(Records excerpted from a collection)
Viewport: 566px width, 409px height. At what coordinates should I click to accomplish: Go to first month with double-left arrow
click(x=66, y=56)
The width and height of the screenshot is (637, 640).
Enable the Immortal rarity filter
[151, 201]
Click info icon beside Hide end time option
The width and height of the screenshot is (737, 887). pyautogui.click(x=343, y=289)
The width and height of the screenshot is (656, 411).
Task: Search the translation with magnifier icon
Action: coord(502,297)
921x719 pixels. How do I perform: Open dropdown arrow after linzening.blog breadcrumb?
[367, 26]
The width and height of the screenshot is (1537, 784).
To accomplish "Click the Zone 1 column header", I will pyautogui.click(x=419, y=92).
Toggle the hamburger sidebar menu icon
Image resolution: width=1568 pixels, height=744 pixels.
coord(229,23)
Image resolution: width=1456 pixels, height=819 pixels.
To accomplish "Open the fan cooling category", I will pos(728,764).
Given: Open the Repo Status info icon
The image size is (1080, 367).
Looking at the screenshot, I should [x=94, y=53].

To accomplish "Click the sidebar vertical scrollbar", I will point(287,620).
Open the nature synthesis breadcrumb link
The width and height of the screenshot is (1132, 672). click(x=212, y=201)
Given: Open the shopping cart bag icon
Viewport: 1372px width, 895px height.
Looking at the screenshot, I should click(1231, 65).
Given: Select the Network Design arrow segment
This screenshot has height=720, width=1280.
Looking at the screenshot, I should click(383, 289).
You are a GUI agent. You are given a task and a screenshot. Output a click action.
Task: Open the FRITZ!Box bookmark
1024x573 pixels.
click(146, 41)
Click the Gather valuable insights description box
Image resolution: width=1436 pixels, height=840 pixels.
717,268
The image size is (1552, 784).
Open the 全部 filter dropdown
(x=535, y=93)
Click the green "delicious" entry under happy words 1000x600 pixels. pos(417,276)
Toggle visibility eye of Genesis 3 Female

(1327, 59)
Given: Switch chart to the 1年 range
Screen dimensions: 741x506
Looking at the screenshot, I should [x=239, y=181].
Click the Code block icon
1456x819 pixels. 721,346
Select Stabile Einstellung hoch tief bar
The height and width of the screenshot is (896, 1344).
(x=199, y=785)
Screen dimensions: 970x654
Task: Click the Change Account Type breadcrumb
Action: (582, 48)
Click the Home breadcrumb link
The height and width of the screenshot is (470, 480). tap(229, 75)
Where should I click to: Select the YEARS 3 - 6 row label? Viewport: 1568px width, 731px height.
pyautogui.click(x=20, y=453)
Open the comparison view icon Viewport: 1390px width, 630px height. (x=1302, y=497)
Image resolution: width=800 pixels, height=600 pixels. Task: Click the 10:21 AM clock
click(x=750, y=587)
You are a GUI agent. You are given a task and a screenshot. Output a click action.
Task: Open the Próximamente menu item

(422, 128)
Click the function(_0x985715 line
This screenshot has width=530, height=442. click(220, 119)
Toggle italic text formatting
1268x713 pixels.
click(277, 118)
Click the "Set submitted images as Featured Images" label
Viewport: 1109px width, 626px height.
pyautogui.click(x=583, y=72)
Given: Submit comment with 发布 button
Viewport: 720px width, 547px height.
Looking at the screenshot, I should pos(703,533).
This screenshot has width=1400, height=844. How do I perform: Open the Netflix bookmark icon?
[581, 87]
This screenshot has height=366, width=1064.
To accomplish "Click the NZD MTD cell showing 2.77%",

**AIM OF THE TASK:** Send back the lines of the records word for word, from the very first through the line containing "Toggle the hamburger sidebar menu icon".

**SOLUTION FOR THIS TASK:**
Viewport: 566px width, 409px height. At what coordinates should I click to accomplish: Go to first month with double-left arrow
click(x=66, y=56)
The width and height of the screenshot is (637, 640).
Enable the Immortal rarity filter
[151, 201]
Click info icon beside Hide end time option
The width and height of the screenshot is (737, 887). pyautogui.click(x=343, y=289)
The width and height of the screenshot is (656, 411).
Task: Search the translation with magnifier icon
Action: coord(502,297)
921x719 pixels. How do I perform: Open dropdown arrow after linzening.blog breadcrumb?
[367, 26]
The width and height of the screenshot is (1537, 784).
To accomplish "Click the Zone 1 column header", I will pyautogui.click(x=419, y=92).
Toggle the hamburger sidebar menu icon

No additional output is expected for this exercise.